Today Is ‘Equal Pay Day’; the Next ‘Equal Occupational Fatality Day’ Will Occur on April 17, 2023
AEIdeas
April 09, 2013
Every year, the National Committee on Pay Equity (NCPE) publicizes its “Equal Pay Day” to bring public attention to the gender pay gap. This year, “Equal Pay Day” occurs today, April 9, and represents how far into 2013 the average woman would supposedly have to continue working to earn the same income that the average man earned last year. Inspired by Equal Pay Day, in 2010 I introduced “Equal Occupational Fatality Day” to bring public attention to the huge gender disparity in work-related deaths every year in the United States. “Equal Occupational Fatality Day” tells us how many years into the future women would have to work before they would experience the same number of occupational fatalities that occurred in the previous year for men.
Based on the most recent Bureau of Labor Statistics (BLS) data on workplace fatalities for 2011 (and assuming those fatality data will be similar in 2012), an “Equal Occupational Fatality Day” can be calculated. As in previous years, the chart above shows the significant gender disparity in workplace fatalities: 4,234 men died on the job (92% of the total) in 2011 compared to only 375 women (8% of the total). The “gender occupational fatality gap” in 2011 was considerable — more than 11 men died on the job for every woman who died while working.
Based on the BLS data, the next “Equal Occupational Fatality Day” will occur more than ten years from now — on April 17, 2023. That date symbolizes how far into the future women will be able to continue working before they experience the same estimated loss of life that men experienced in 2012 from work-related deaths. Because women tend to work in safer occupations than men on average, they have the advantage of being able to work for more than a decade longer than men before they experience the same number of male occupational fatalities in a single year.
Economic theory tells us that the “gender occupational fatality gap” explains part of the “gender pay gap” because a disproportionate number of men work in higher-risk, but higher-paid occupations like coal mining (almost 100% male), fire fighters (95% male), police officers (87% male), correctional officers (72% male), farming, fishing, and forestry (77% male), and construction (97.5% male); BLS data here. On the other hand, a disproportionate number of women work in relatively low-risk industries, often with lower pay to partially compensate for the safer, more comfortable indoor office environments in occupations like office and administrative support (73% female), education, training, and library occupations (74% female), and health care (75% female).
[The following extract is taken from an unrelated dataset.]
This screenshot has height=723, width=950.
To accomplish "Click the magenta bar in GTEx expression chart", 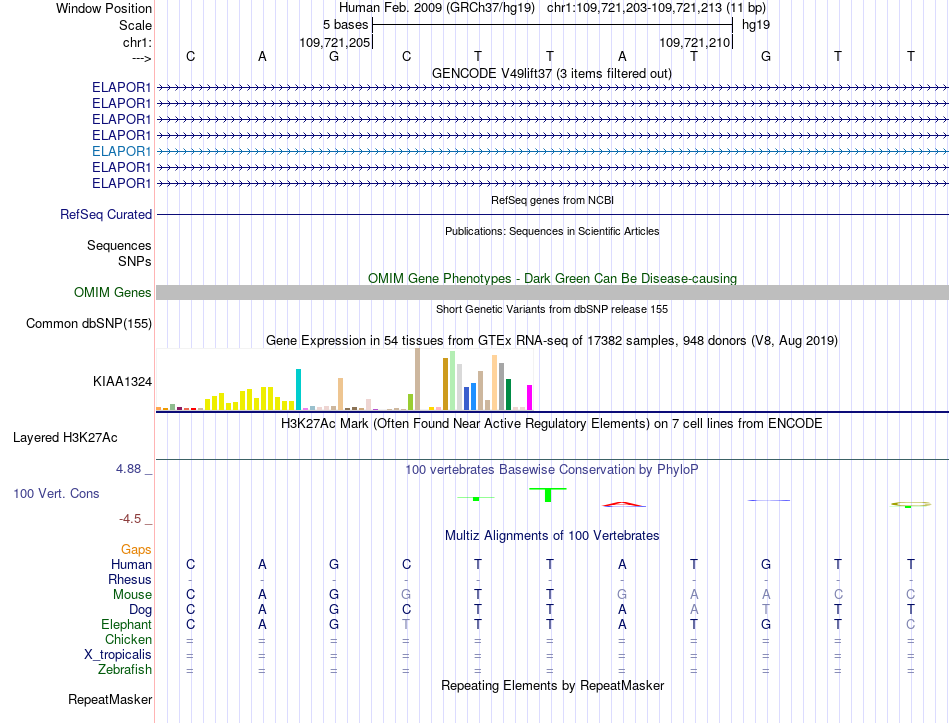I will [529, 398].
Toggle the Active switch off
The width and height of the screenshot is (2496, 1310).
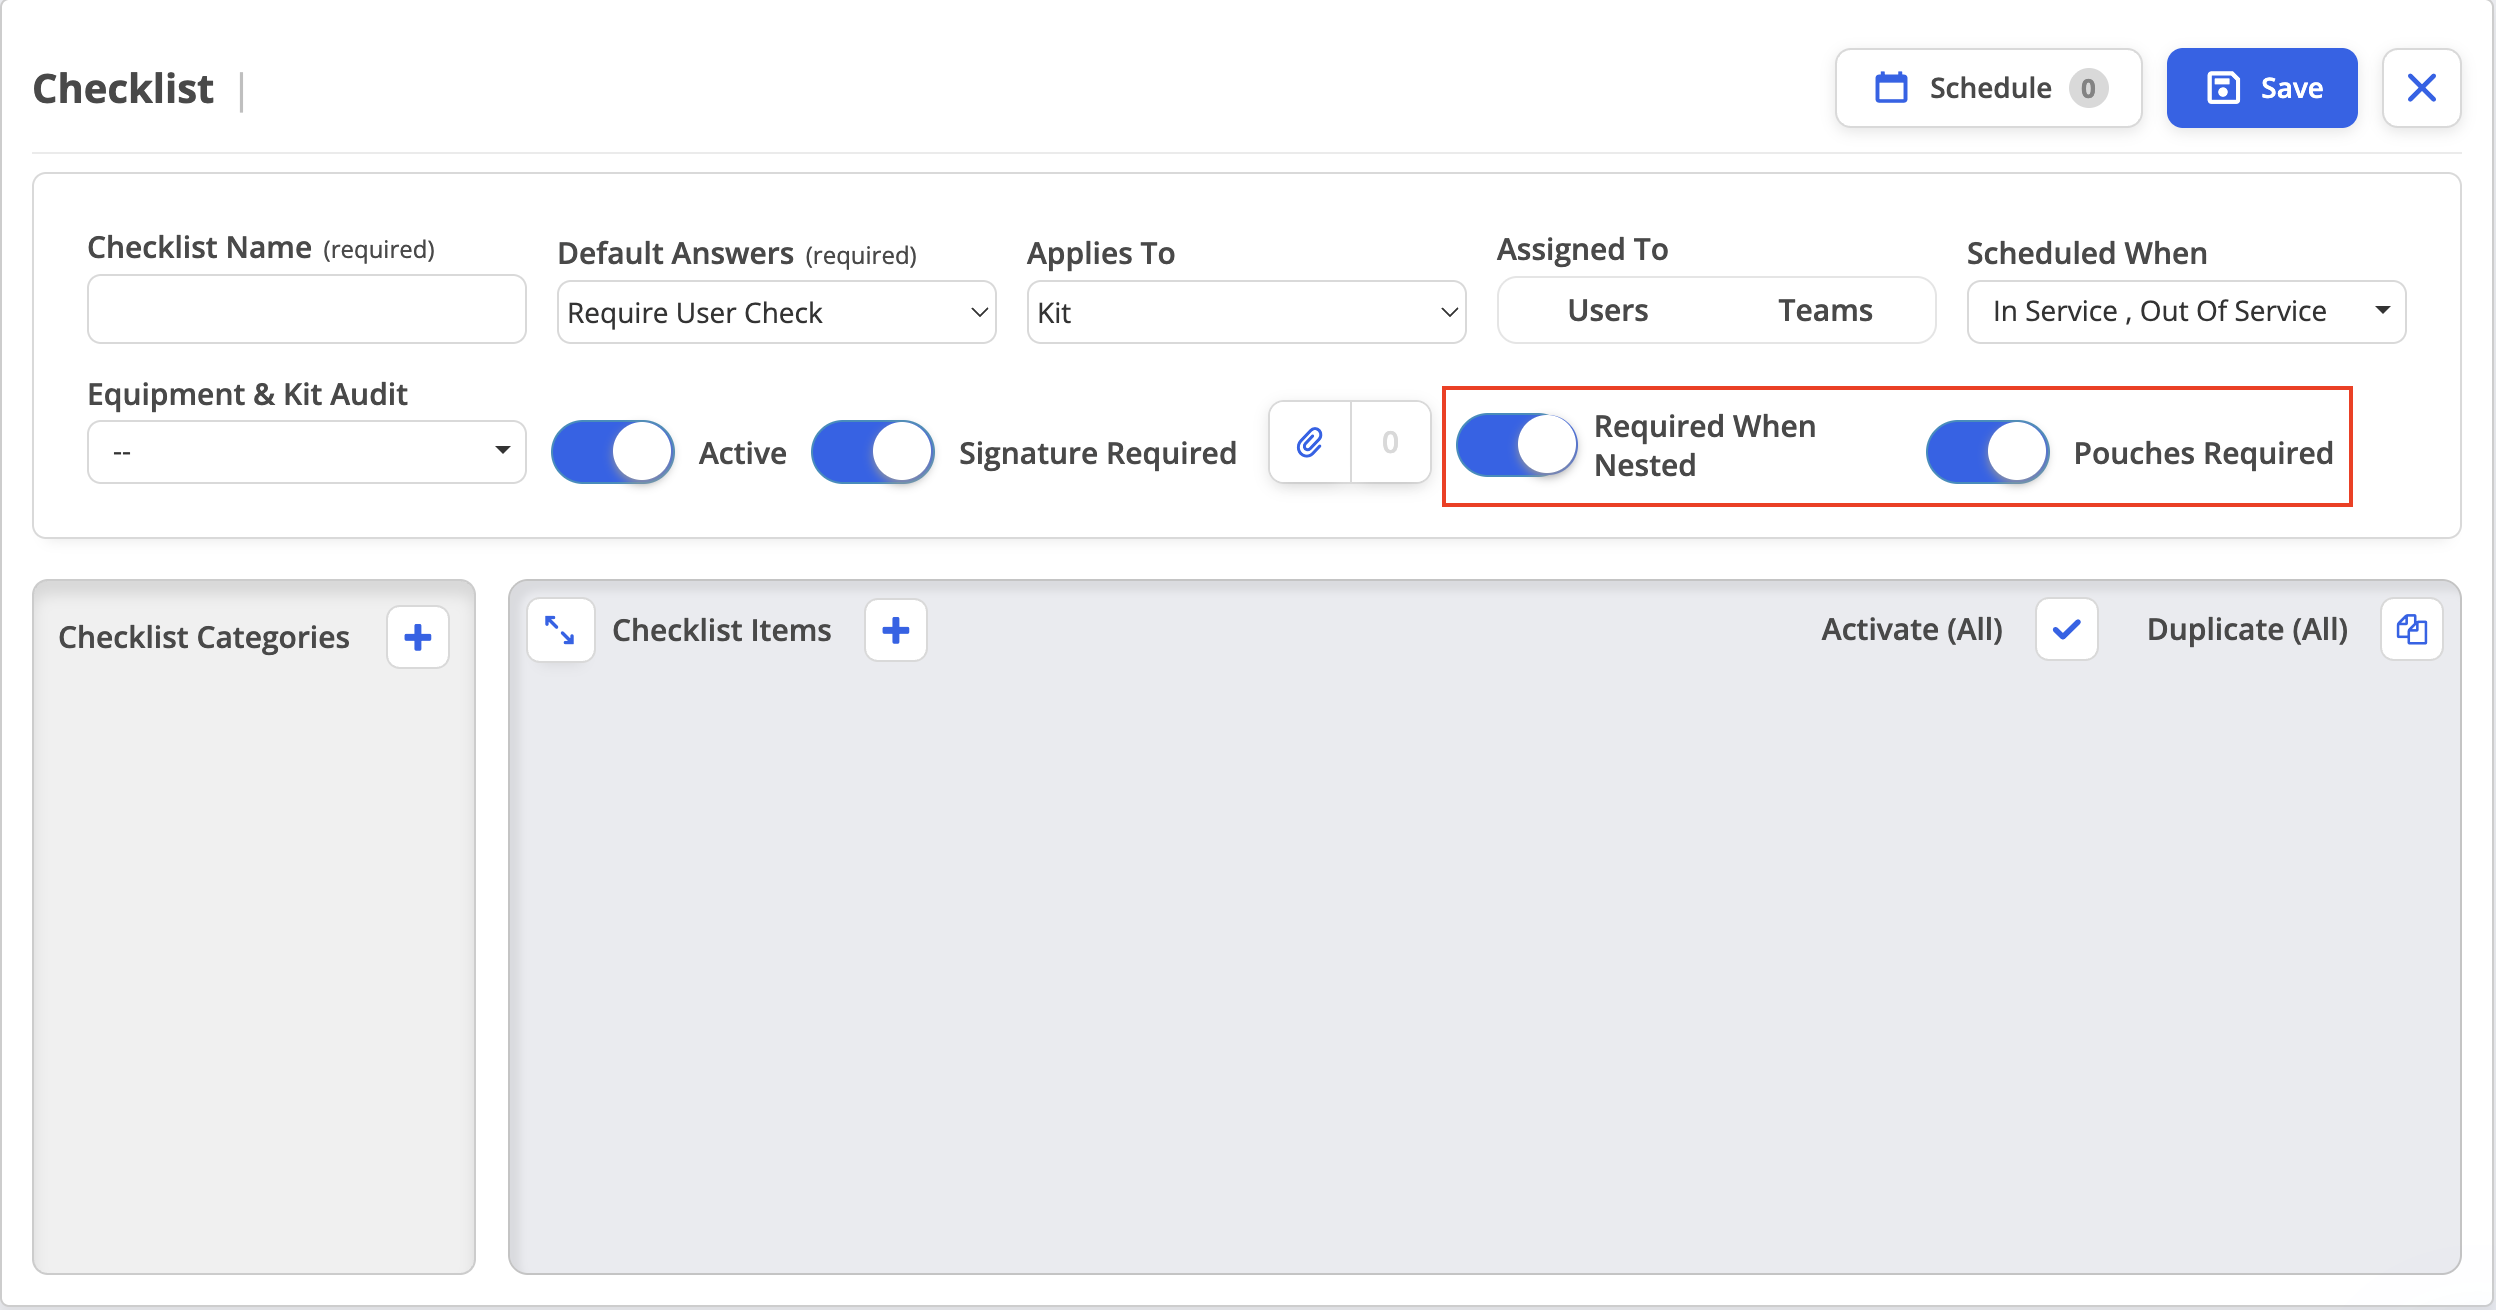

The higher concentrations of men in riskier occupations with greater occurrences of workplace injuries and fatalities suggest that more men than women are willing to expose themselves to those work-related injuries or death in exchange for higher wages. In contrast, women more than men prefer lower risk occupations with greater workplace safety, and are frequently willing to accept lower wages for the reduced probability of work-related injury or death.
Bottom Line: Groups like the NCPE use “Equal Pay Day” to promote a goal of perfect gender pay equity, probably not realizing that they are simultaneously advocating an increase in the number of women working in higher-paying, but higher-risk occupations like fire-fighting, construction, and mining. The reality is that a reduction in the gender pay gap would come at a huge cost: several thousand more women will be killed each year working in dangerous occupations.
Here’s a question for the NCPE: Closing the “gender pay gap” could only be achieved by closing the “occupational fatality gap.” Would achieving the goal of pay equity really be worth the loss of life for thousands of additional women each year who would die in work-related accidents?